Answer these from the passage on CSS and XSLT below:
(a) Which language does it call the rendition language of choice for client side rendition?
(b) Which browser version does it say still holds a majority in the market?
(c) In what form does it prefer the server side XSLT engine to be used?

** Passage shown **
● ● ● ●

Basically in the current state of the art: CSS is now and
for the near future, the rendition language of choice for
client side rendition (at least if you want your XML
document to be rendered in both Mozilla, Opera and Internet
Explorer)- Con: a lot of borwsers do not yet support
XML. XSLT is better now and in the near future for server
side transformation - Pro: every browser support HTML.

An important factor to take into notice: It takes time for
the actual browsers to be replaced by new ones. For
instance, there is still a majority of Internet Explorer v 4
in the market. Not everybody upgraded to version 5.  Most of
Mozilla browsers do not yet support XML, they support only
HTML.  Thus, actually, if a document is published in HTML
format, it has a higher probability to be rendered
everywhere than it is the case for a XML document (only a
few can render it). If you choose to publish your document
to be seen by the largest number of people (and therefore
interpretable by the largest number of browsers), it is more
clever to publish the document in HTML format. If the
original document is stored in XML format, then any good
XSLT engine used server side (preferably as a servlet) will
do the job.

● ● ● ●

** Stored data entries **
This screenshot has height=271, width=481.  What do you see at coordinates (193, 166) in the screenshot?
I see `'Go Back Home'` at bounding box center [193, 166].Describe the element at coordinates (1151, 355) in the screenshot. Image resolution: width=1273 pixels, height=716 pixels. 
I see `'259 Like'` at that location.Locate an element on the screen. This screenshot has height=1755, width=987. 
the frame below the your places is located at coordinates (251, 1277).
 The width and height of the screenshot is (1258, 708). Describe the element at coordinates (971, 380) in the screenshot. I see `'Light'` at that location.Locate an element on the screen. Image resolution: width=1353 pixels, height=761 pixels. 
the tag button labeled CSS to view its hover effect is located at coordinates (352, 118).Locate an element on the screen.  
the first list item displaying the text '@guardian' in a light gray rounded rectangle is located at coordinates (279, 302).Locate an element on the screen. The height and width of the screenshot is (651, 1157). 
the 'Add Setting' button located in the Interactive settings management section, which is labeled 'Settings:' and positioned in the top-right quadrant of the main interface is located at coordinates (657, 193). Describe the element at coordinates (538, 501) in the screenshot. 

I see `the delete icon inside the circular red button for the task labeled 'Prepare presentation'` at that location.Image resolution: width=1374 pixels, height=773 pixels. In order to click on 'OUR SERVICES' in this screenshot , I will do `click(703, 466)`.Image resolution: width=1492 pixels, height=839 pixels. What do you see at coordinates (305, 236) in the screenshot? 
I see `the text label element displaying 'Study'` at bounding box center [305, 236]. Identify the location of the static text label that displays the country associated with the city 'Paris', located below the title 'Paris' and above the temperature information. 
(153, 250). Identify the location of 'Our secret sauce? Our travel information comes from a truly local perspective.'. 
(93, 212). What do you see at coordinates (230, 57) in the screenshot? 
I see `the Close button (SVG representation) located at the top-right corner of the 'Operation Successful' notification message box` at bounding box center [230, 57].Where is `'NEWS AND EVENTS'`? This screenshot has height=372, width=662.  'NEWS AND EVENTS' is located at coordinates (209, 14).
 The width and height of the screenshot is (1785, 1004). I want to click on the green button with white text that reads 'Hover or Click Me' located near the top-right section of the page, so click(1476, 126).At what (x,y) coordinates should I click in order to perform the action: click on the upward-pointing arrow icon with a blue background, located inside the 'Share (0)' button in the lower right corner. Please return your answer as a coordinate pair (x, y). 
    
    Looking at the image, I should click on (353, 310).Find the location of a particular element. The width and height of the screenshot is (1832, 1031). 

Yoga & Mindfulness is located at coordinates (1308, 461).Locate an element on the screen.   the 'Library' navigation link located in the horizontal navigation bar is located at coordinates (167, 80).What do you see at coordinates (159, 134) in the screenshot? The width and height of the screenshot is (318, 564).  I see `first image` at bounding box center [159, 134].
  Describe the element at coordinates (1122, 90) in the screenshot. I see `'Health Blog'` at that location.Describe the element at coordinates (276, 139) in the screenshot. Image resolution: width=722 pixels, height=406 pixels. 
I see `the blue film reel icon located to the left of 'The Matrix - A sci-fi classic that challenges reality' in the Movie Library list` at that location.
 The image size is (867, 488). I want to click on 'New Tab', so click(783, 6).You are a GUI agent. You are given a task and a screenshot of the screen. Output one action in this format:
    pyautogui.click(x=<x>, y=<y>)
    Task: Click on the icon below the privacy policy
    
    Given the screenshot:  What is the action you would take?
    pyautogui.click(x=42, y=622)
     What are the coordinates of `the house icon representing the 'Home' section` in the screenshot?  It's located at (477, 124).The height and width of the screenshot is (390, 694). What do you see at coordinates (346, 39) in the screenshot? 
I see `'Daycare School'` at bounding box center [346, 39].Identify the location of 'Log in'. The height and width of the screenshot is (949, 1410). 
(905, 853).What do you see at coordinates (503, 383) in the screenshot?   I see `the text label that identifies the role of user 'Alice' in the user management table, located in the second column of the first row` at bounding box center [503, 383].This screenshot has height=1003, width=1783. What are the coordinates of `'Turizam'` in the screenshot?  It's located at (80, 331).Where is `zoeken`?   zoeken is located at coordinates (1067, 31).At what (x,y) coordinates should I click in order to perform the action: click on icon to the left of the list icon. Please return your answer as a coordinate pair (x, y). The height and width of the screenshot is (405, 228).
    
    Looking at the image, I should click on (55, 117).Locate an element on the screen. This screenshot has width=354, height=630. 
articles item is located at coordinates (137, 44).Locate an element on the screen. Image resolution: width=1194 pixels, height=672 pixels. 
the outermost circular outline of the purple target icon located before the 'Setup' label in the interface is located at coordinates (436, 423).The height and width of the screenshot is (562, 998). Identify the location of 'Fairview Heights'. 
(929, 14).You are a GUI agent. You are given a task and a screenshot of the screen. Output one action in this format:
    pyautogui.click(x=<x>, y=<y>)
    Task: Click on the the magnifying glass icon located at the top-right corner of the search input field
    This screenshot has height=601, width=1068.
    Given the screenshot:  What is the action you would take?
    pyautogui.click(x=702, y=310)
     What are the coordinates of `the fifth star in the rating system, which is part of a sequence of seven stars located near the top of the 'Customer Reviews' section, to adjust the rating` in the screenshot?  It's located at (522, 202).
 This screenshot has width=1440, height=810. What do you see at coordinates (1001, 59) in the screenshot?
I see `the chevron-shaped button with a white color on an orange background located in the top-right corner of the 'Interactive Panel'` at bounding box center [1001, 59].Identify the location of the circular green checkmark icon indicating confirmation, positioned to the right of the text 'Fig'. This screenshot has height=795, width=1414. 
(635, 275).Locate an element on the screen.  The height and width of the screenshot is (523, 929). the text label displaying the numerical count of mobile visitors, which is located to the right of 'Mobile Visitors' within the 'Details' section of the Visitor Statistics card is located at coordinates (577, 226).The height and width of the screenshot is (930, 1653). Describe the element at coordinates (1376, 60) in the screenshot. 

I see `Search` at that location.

● ● ● ●

** Result for this exercise **
(a) CSS
(b) Internet Explorer v 4
(c) As a servlet